COMPITO ASSEGNATO:
Trasforma in un elenco numerato, senza righe vuote, soltanto le righe dei dati che partono da quella contenente "Click the 跳过 button" e terminano con quella contenente "tap(776, 1046)", entrambe incluse. Lascia fuori dalla risposta le immagini.

DATI FORNITI:
=====

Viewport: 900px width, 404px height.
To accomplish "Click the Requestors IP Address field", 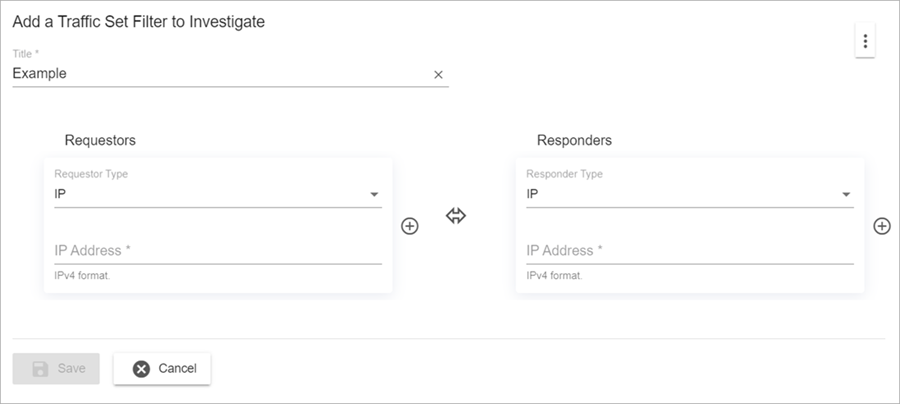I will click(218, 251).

=====

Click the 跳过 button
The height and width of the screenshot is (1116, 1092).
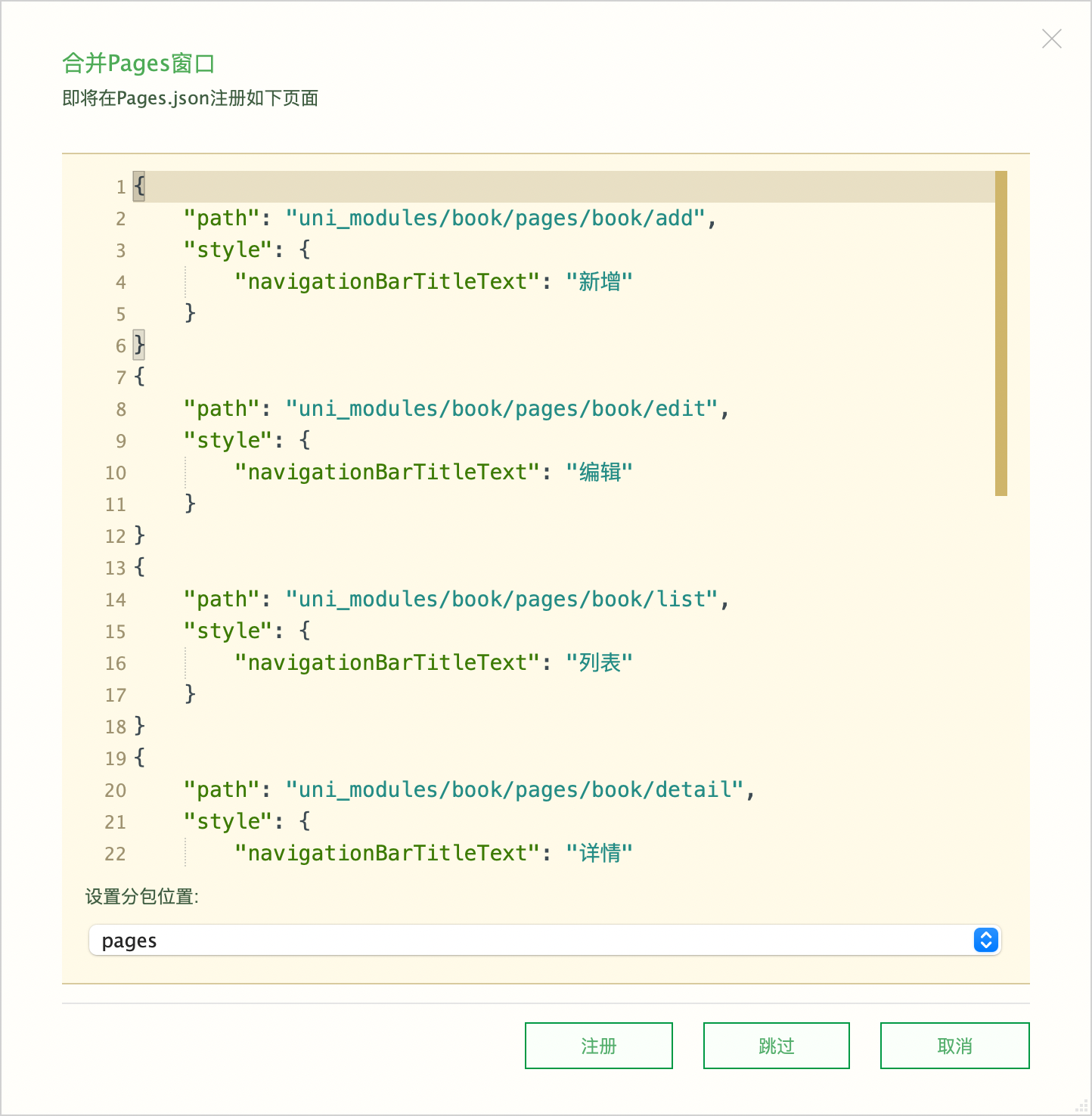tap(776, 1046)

=====

RISPOSTA COMPLETA:
1. Click the 跳过 button
2. The height and width of the screenshot is (1116, 1092).
3. tap(776, 1046)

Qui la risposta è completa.